* How to complete this task:
Exactly as they appear, retype the lines from the one containing "You are a computer-use" through the final line of the data below. Leave pictures out.

┄┄┄┄┄┄┄┄┄┄┄┄┄┄┄┄┄┄┄┄

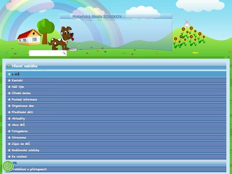Image resolution: width=232 pixels, height=174 pixels.
Task: Open the cookie settings icon
Action: 8,166
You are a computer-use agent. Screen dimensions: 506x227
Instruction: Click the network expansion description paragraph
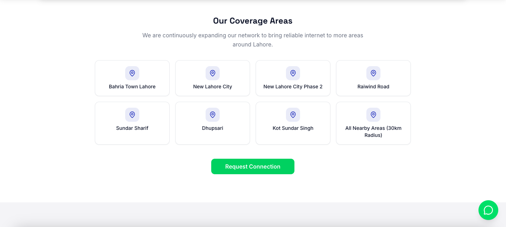point(253,40)
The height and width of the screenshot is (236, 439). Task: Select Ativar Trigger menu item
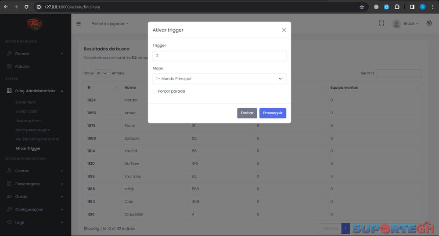pos(28,149)
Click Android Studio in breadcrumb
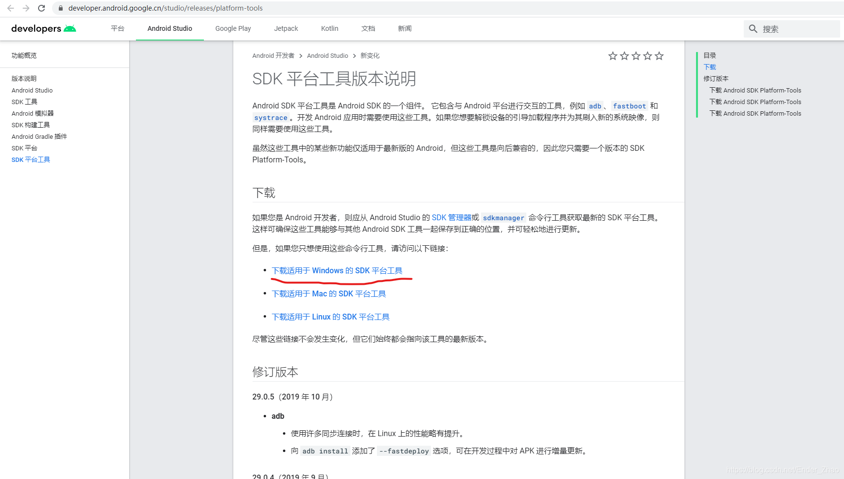This screenshot has width=844, height=479. pyautogui.click(x=327, y=56)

┄┄┄┄┄┄┄┄┄┄┄┄┄┄┄┄┄┄┄┄

* Solution to this problem:
You are a computer-use agent. Screen dimensions: 506x227
Instruction: Click the network expansion description paragraph
point(253,40)
The height and width of the screenshot is (236, 439). Task: Select Ativar Trigger menu item
pos(28,149)
Click Android Studio in breadcrumb
This screenshot has width=844, height=479. pyautogui.click(x=327, y=56)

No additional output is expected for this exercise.